I exorcise thee, creature of salt, by the living + God, by the true + God, by the holy + God, by that God who ordered thee to be put by Eliseus the prophet into the water, that the barrenness of the water might be healed; that thou mayest become exorcised salt for the salvation of those that believe; and that thou mayest be for the healing of soul and body to all those receiving thee, and that there may be banished from the place in which thou hast been sprinkled every kind of hallucination and wickedness, or wile of devilish deceit, and every unclean spirit, adjured in the name of Him who will come to judge the living and the dead, and the world by fire. Amen.
LET US PRAY.
O Almighty and eternal God, we humbly implore Thine infinite mercy, that this creature of salt which Thou hast bestowed for the use of mankind may be blessed + and sanctified + through Thy mercy, that it may make for health of mind and body to all who partake of it; and that what ever is touched or sprinkled with it may be freed from all uncleanness, and from the assaults of the evil spirit. Through Our Lord Jesus Christ Thy Son, who liveth and reigneth with Thee for ever and ever. Amen.

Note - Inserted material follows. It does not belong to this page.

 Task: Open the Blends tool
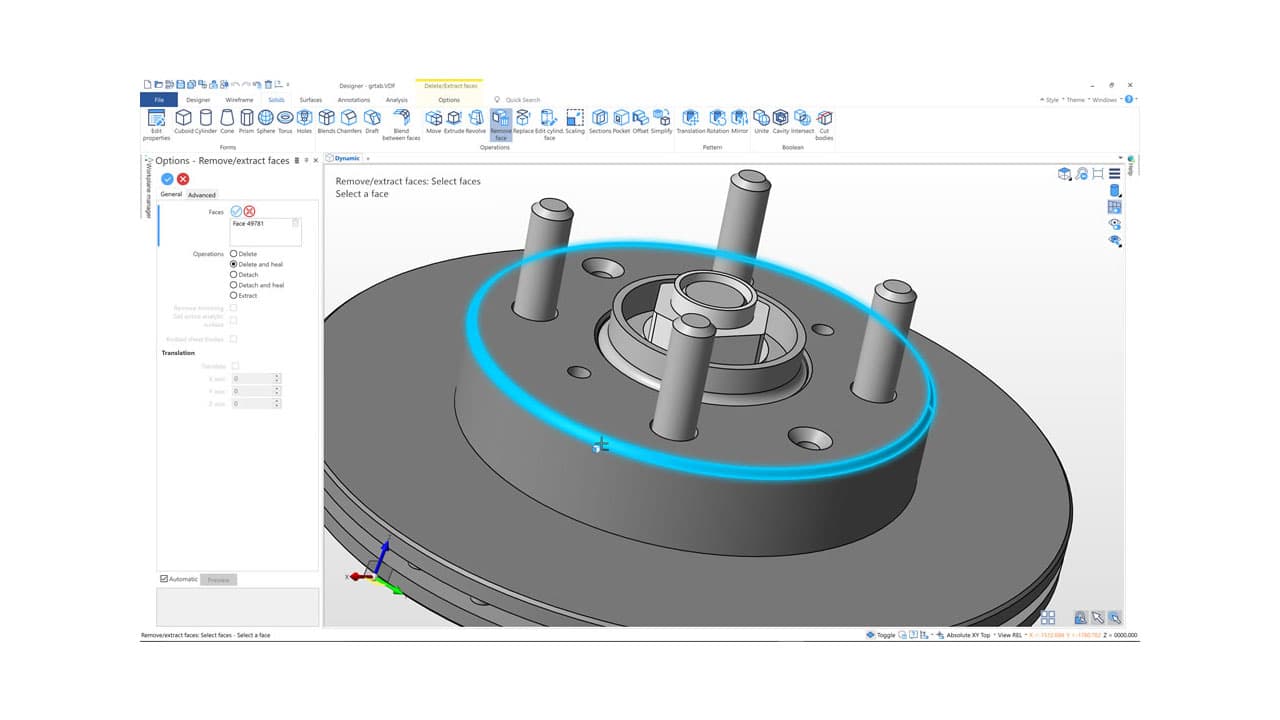[326, 120]
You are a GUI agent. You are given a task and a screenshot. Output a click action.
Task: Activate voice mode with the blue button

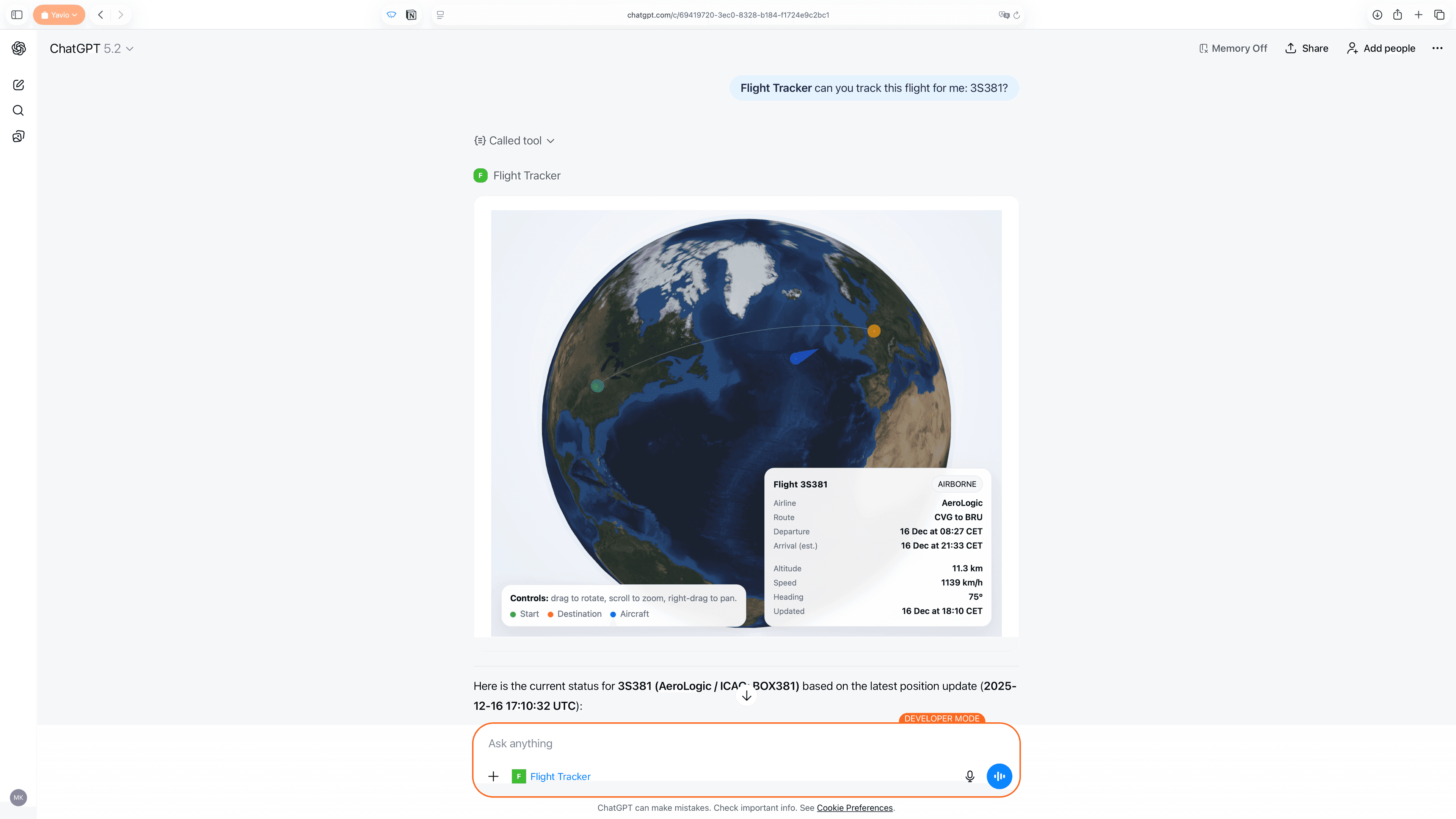coord(999,776)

[He then exorcises the water.]
I exorcise thee, creature of water, in the Name of God + the Father Almighty, and in the name of Jesus + Christ His Son our Lord, and in the power of the Holy + Spirit, that thou mayest be made exorcised water for the banishment of every power of the enemy, and that thou mayest be able to uproot and cast out that enemy himself, together with his rebel angels: by the power of the same Jesus Christ Our Lord, Who will come to judge the living and the dead, and the world by fire. Amen.